Data items:
....

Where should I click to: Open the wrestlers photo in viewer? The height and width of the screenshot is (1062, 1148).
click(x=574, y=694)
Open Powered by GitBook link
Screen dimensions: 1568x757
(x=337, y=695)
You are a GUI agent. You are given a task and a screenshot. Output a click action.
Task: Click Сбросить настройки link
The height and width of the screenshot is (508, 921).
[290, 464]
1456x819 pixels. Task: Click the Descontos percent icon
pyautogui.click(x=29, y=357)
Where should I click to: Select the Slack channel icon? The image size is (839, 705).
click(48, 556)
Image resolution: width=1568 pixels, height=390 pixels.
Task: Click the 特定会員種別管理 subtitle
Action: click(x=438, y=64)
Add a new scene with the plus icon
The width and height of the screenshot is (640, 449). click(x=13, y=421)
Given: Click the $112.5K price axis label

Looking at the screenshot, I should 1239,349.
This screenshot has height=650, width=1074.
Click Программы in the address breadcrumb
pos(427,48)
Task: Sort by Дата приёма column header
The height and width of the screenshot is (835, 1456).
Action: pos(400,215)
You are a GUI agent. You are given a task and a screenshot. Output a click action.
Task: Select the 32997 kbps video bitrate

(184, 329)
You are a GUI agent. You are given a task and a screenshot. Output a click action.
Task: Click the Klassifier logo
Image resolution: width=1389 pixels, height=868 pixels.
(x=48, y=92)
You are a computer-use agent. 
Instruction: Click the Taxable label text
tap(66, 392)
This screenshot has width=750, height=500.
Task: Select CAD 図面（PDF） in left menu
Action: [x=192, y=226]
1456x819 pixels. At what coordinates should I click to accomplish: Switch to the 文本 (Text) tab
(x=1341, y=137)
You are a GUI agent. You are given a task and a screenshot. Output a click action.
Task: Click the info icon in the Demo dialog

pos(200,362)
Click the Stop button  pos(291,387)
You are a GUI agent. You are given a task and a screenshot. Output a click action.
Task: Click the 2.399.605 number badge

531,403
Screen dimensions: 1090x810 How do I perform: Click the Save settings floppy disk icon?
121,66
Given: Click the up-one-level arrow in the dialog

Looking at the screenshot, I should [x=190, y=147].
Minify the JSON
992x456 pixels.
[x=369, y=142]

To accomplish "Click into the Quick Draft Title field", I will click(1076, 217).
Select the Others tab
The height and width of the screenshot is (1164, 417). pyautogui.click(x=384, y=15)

....

Copy out all the items above, substituting "UI assistant" for every "GUI agent" and leaving everything else untouched.

Where should I click to: Open the wrestlers photo in viewer? The height and width of the screenshot is (1062, 1148).
click(x=574, y=694)
Open Powered by GitBook link
Screen dimensions: 1568x757
(x=337, y=695)
You are a UI assistant. You are given a task and a screenshot. Output a click action.
Task: Click Сбросить настройки link
The height and width of the screenshot is (508, 921).
[290, 464]
1456x819 pixels. Task: Click the Descontos percent icon
pyautogui.click(x=29, y=357)
Where should I click to: Select the Slack channel icon? The image size is (839, 705).
click(48, 556)
Image resolution: width=1568 pixels, height=390 pixels.
Task: Click the 特定会員種別管理 subtitle
Action: click(x=438, y=64)
Add a new scene with the plus icon
The width and height of the screenshot is (640, 449). click(x=13, y=421)
Given: Click the $112.5K price axis label

Looking at the screenshot, I should 1239,349.
This screenshot has height=650, width=1074.
Click Программы in the address breadcrumb
pos(427,48)
Task: Sort by Дата приёма column header
The height and width of the screenshot is (835, 1456).
Action: pos(400,215)
You are a UI assistant. You are given a task and a screenshot. Output a click action.
Task: Select the 32997 kbps video bitrate

(184, 329)
You are a UI assistant. You are given a task and a screenshot. Output a click action.
Task: Click the Klassifier logo
Image resolution: width=1389 pixels, height=868 pixels.
(x=48, y=92)
You are a computer-use agent. 
Instruction: Click the Taxable label text
tap(66, 392)
This screenshot has width=750, height=500.
Task: Select CAD 図面（PDF） in left menu
Action: [x=192, y=226]
1456x819 pixels. At what coordinates should I click to accomplish: Switch to the 文本 (Text) tab
(x=1341, y=137)
You are a UI assistant. You are given a task and a screenshot. Output a click action.
Task: Click the info icon in the Demo dialog

pos(200,362)
Click the Stop button  pos(291,387)
You are a UI assistant. You are given a task and a screenshot. Output a click action.
Task: Click the 2.399.605 number badge

531,403
Screen dimensions: 1090x810 How do I perform: Click the Save settings floppy disk icon?
121,66
Given: Click the up-one-level arrow in the dialog

Looking at the screenshot, I should [x=190, y=147].
Minify the JSON
992x456 pixels.
[x=369, y=142]

To accomplish "Click into the Quick Draft Title field", I will click(1076, 217).
Select the Others tab
The height and width of the screenshot is (1164, 417). pyautogui.click(x=384, y=15)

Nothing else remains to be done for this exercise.